Da der Landwirt aber die Schafe ihrer Freiheit beraubt hat, ist der Landwirt schuld und nicht der 25-jährige Mann.
Da lässt sich doch gleich ein neues Projekt gründen. Freier Auslauf für alle Schafe, damit sie einfach wegrennen können. Sicherlich machen da alle im Viertel mit. Anna-Lena und Patrick, Marie-Luise und David und natürlich Kuani und Sani – ein halb erleuchtetes Lesbenpaar nach ihrer Einweihung in Goa, das nun weiß, dass es im früheren Leben ein Schwulenpaar war und sich in Therapie befindet, um die männliche Seite zu integrieren.

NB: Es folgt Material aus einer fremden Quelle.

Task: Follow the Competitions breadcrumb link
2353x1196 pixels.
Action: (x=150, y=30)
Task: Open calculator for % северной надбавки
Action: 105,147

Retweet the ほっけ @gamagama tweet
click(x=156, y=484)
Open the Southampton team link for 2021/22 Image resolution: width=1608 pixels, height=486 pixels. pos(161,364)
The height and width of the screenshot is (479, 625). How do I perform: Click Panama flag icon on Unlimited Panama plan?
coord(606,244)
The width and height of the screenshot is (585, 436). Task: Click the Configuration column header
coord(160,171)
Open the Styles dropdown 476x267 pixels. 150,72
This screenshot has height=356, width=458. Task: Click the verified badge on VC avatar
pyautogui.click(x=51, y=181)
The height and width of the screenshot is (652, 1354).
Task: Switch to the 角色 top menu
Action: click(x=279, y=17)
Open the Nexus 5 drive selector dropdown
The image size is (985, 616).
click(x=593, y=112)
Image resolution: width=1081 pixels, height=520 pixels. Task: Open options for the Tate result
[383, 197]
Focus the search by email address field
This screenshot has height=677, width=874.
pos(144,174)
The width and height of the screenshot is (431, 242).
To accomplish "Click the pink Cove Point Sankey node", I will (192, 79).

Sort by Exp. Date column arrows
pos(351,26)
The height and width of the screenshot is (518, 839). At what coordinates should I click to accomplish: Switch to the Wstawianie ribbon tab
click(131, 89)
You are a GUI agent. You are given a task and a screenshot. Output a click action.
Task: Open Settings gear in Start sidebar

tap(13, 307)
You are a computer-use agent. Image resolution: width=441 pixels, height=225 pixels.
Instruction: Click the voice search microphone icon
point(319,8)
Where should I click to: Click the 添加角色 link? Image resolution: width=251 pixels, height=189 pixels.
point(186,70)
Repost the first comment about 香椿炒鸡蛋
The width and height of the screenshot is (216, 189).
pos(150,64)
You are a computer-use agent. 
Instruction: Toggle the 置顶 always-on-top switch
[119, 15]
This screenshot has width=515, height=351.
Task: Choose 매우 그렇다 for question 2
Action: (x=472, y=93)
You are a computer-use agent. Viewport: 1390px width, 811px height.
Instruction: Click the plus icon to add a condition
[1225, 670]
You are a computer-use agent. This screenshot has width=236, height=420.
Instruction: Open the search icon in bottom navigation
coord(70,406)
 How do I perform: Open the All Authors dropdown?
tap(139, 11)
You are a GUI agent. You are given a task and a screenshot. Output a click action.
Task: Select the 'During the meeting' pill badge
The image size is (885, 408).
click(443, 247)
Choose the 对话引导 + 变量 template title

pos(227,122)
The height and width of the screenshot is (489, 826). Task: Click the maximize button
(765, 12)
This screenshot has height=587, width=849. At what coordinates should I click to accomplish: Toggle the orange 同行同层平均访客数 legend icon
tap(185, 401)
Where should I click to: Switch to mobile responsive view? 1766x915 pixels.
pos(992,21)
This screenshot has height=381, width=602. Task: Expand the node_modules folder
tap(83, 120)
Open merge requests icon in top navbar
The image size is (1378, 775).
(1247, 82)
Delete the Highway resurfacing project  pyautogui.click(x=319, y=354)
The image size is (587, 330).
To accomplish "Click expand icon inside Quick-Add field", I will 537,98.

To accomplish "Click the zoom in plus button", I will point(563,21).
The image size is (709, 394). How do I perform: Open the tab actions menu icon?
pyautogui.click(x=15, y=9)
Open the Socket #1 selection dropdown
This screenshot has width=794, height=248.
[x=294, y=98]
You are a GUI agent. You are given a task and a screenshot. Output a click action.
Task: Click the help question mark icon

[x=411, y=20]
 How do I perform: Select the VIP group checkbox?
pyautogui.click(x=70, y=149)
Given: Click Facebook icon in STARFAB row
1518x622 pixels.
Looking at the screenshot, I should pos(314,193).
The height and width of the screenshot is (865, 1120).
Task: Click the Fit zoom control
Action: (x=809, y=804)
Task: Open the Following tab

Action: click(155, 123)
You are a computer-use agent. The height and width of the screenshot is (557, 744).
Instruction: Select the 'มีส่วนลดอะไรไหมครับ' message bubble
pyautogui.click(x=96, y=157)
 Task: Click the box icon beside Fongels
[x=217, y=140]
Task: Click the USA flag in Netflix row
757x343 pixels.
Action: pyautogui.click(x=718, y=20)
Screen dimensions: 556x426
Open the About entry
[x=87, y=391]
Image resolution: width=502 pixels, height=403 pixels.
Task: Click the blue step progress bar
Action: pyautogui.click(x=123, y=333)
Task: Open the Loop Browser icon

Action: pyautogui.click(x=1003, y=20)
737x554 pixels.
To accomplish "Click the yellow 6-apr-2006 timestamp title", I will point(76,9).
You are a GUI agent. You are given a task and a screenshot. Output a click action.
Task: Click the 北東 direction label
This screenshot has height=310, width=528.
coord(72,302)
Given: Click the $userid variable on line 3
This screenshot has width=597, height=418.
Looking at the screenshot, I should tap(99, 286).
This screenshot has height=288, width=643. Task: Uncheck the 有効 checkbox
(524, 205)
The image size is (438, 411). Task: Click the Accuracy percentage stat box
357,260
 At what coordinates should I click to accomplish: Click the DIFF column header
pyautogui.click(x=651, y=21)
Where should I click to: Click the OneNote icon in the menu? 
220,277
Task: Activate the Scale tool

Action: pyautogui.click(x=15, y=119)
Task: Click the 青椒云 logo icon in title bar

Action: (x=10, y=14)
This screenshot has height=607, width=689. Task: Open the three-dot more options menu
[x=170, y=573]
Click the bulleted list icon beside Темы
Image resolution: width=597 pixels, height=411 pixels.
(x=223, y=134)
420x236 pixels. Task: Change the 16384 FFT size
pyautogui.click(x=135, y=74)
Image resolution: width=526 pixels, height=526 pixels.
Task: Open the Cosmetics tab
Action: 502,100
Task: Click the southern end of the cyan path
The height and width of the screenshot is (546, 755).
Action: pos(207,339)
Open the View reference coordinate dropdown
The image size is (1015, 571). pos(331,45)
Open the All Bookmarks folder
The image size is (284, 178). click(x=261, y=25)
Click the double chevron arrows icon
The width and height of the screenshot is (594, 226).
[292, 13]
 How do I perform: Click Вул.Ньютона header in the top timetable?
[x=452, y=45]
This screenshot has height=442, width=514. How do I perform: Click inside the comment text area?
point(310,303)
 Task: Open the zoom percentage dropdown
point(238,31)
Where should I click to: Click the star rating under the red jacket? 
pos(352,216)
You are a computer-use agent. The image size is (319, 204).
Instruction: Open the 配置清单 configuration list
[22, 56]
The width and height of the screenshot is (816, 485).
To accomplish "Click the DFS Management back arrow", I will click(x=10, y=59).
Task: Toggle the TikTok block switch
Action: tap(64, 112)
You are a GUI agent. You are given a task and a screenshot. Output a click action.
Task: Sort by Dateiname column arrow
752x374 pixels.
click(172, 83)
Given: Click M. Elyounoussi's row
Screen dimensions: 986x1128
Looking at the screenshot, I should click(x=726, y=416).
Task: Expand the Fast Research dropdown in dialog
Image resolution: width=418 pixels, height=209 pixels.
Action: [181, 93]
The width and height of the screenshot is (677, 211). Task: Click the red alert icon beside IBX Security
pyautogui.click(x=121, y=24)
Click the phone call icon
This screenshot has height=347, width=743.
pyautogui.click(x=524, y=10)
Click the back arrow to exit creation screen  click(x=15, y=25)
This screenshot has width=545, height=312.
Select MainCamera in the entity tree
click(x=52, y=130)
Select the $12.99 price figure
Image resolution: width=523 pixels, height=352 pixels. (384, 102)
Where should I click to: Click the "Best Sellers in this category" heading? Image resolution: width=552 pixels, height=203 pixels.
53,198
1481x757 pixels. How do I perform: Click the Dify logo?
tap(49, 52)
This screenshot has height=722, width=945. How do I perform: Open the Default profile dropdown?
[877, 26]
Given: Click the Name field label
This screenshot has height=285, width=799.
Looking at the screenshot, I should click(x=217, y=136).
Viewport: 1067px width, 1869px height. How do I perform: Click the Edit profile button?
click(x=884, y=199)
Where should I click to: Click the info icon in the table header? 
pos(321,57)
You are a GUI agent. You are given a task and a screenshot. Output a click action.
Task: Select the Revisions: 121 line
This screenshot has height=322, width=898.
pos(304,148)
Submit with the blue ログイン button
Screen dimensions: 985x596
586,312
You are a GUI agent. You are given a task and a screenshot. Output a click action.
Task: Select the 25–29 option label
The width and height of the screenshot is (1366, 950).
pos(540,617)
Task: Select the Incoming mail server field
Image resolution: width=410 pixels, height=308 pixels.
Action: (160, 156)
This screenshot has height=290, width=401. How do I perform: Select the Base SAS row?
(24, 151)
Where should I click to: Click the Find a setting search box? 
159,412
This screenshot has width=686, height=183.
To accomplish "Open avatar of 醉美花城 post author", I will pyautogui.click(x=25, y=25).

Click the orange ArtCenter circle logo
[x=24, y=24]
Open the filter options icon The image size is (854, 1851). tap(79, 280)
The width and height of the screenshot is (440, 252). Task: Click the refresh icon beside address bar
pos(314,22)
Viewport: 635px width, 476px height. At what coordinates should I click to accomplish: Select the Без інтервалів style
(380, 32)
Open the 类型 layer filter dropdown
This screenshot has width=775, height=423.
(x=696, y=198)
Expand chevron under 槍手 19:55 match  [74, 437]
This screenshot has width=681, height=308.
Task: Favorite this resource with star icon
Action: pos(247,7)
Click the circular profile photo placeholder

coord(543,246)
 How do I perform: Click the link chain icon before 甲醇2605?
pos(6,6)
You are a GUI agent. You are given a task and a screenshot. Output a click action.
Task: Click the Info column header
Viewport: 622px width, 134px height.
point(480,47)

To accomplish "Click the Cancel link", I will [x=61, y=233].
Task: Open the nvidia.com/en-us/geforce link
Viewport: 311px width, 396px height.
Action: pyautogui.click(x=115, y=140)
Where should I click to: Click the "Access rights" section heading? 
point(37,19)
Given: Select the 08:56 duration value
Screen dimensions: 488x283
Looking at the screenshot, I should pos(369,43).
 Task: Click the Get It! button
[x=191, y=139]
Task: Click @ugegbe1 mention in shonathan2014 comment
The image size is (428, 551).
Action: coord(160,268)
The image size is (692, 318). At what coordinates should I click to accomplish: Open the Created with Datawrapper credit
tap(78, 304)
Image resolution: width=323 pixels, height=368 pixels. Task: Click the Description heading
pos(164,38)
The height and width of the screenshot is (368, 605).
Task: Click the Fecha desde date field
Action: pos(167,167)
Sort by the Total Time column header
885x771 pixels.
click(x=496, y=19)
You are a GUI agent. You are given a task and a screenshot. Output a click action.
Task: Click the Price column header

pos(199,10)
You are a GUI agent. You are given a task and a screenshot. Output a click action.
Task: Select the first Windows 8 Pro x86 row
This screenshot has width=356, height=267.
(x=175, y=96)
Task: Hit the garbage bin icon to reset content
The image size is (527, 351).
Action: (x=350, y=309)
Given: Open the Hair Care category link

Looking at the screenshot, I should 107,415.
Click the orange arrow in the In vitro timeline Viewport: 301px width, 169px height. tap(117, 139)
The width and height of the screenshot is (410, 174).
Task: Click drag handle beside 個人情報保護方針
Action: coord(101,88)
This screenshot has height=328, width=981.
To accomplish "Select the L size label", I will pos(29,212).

Und nicht zu vergessen Karl-Heinz – seines Zeichens Banker und ziemlich spießig, aber er hat das Geld und macht immer wieder mal was locker, da seine Anahid (ehemals: Uschi) sonst nicht mehr nett zu ihm ist. Aber für freie Schafe kann man auch mal mit Karl-Heinz reden, auch wenn er sich ständig weigert, die Cupcakes für 3,20 € zu bezahlen, weil er sie zu teuer findet.
In diesem Sinne – willkommen in der schönen neuen Welt!
Ach halt, noch eine letzte Frage: Was machen wir mit den Frauen? Frei laufen lassen oder einsperren?
P.S.: Angesichts der sich ständig verschlechternden Situation – erst gestern wieder fast nur Schwarze und Araber in der Straßenbahn, und nach dem Aussteigen wurde es nicht besser –, vergeht mir manchmal die Lust am Schreiben.